【現代詩】1/4
実家に対する想いは、どこか泥臭くて陰鬱たるものがあり、気恥ずかしいのに、懐かしさを覚えずにはいられない。
私は実家の混然とした居間が嫌いだ。古びて色褪せた電化製品や、部屋の雰囲気に合わない、どんな意味があるのかもわからない木彫りの置物や、まるで統一感のない柄物の衣類。そして増えすぎた食器が。
捨てればいいのに。
この感情は何か。
自分が大人になって洗練された気にでもなっているんだろうか。
白く雑念のない壁に、手間のかからない電子機器、的確な配置の必要最低限の小物、季節で折り目正しく変わる衣服。テーブルに置かれる、ただ一膳の箸。
あの灯油ストーブの鼻腔にいつまでも残る匂いに、結露した実家の白く埃っぽい窓辺で、昼前のまゆるい日差しに目を細めて笑う母の、握ると柔らかく老いた手だとか。少し離れたところで話したそうに、ただ座しているだけの父の静謐な眼差し。
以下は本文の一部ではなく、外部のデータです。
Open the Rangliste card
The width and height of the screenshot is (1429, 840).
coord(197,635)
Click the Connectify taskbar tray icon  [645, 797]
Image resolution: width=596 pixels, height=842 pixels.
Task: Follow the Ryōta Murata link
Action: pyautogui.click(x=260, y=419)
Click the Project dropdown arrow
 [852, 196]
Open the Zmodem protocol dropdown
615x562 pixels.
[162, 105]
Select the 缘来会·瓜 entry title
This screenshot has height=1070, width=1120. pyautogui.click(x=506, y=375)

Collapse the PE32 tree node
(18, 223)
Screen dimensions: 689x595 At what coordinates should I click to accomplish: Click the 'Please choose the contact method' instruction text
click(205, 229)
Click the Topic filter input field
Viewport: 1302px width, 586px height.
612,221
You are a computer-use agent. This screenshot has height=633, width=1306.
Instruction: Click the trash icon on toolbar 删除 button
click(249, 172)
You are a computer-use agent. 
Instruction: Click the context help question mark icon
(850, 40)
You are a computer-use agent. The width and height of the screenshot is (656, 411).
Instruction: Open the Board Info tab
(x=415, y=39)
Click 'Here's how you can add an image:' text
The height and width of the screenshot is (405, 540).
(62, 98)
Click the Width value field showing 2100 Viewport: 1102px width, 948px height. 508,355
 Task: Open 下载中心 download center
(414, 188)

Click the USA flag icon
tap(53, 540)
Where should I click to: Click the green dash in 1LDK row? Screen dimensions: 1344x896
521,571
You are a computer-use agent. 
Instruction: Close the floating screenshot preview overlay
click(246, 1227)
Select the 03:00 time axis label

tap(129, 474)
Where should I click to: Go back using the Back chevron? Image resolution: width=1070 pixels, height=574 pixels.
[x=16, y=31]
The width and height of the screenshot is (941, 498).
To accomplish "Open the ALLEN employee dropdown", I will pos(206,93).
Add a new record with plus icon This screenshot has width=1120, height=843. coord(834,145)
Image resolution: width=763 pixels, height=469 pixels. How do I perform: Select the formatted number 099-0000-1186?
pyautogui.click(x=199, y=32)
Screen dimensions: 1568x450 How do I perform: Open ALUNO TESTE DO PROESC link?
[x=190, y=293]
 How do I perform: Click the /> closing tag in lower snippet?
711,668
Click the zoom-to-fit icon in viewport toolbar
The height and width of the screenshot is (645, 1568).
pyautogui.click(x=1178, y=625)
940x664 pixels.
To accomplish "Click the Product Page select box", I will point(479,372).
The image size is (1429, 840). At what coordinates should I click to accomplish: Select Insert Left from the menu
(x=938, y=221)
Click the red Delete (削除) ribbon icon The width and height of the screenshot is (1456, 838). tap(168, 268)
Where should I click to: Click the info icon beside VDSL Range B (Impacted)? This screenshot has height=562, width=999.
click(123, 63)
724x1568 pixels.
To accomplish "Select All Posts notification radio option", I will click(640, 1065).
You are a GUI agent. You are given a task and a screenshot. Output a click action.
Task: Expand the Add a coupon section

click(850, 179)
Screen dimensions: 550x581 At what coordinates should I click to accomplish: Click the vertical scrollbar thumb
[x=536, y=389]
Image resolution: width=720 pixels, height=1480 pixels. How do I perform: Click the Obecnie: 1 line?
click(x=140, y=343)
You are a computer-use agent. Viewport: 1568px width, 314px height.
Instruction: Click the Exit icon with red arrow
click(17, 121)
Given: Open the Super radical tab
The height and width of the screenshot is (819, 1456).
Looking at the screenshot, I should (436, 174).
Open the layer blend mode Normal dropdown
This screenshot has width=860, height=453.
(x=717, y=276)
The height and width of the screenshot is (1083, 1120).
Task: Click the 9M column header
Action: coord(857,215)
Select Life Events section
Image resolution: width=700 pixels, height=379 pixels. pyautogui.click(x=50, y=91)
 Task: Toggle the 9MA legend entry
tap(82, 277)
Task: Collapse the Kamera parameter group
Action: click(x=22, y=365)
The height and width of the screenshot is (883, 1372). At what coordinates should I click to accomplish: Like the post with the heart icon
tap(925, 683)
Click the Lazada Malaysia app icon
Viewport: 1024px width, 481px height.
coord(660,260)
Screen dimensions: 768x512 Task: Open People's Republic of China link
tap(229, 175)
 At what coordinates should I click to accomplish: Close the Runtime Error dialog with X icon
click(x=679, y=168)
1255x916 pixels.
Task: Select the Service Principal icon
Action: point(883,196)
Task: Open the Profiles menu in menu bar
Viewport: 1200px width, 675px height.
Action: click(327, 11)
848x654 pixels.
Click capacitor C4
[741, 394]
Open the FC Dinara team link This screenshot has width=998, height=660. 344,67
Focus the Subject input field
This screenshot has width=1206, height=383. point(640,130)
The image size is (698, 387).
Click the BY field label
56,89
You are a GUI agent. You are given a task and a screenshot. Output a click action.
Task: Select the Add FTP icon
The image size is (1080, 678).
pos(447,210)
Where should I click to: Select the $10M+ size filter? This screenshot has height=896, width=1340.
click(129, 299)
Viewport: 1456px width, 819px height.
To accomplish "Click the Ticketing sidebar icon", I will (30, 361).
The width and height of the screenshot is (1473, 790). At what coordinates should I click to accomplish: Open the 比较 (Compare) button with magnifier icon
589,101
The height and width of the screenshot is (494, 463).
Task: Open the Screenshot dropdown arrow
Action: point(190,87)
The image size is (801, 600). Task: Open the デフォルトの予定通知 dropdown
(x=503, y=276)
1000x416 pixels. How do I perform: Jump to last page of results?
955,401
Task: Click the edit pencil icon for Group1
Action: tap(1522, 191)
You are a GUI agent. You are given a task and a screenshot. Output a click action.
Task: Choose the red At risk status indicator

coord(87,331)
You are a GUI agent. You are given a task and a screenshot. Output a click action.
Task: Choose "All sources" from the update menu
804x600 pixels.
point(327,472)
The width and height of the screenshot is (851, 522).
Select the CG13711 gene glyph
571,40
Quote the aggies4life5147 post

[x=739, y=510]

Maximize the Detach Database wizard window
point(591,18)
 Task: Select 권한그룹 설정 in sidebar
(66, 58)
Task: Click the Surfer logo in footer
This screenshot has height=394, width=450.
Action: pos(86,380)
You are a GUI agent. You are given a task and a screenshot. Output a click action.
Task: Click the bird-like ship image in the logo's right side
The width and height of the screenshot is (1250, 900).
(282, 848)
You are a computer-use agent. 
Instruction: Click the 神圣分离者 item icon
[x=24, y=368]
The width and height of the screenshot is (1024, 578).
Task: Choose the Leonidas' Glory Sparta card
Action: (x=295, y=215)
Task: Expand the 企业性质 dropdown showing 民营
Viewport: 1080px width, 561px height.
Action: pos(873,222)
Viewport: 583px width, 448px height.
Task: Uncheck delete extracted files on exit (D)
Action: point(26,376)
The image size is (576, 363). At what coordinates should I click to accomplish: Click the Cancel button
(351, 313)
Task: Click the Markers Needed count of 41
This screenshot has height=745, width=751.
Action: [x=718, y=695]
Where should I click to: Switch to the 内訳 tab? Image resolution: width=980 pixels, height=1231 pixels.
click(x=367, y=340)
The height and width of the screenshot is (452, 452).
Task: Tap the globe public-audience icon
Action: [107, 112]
そういったものが、ようやっと身に付けた私の鎧を剥がしていくようで。
垢抜けなくてしあわせな両親。
この東京で。
私は人をくわず、人からくわれずにこうして生きているというのに。
背負う鞄が重たい。
地下鉄から見える川の水面はさんさんと輝いている。「また来て」と言って実家の玄関を送り出す二人の姿。
またここに来ていいんだろうか。
ここには居られずに戻る自分。
電車は地上から地下へとすみやかに潜る。
流れる壁はどこへ続くのか。快適で何不自由ない居心地の良い第二の家に。現在に。何かを置いていくようで。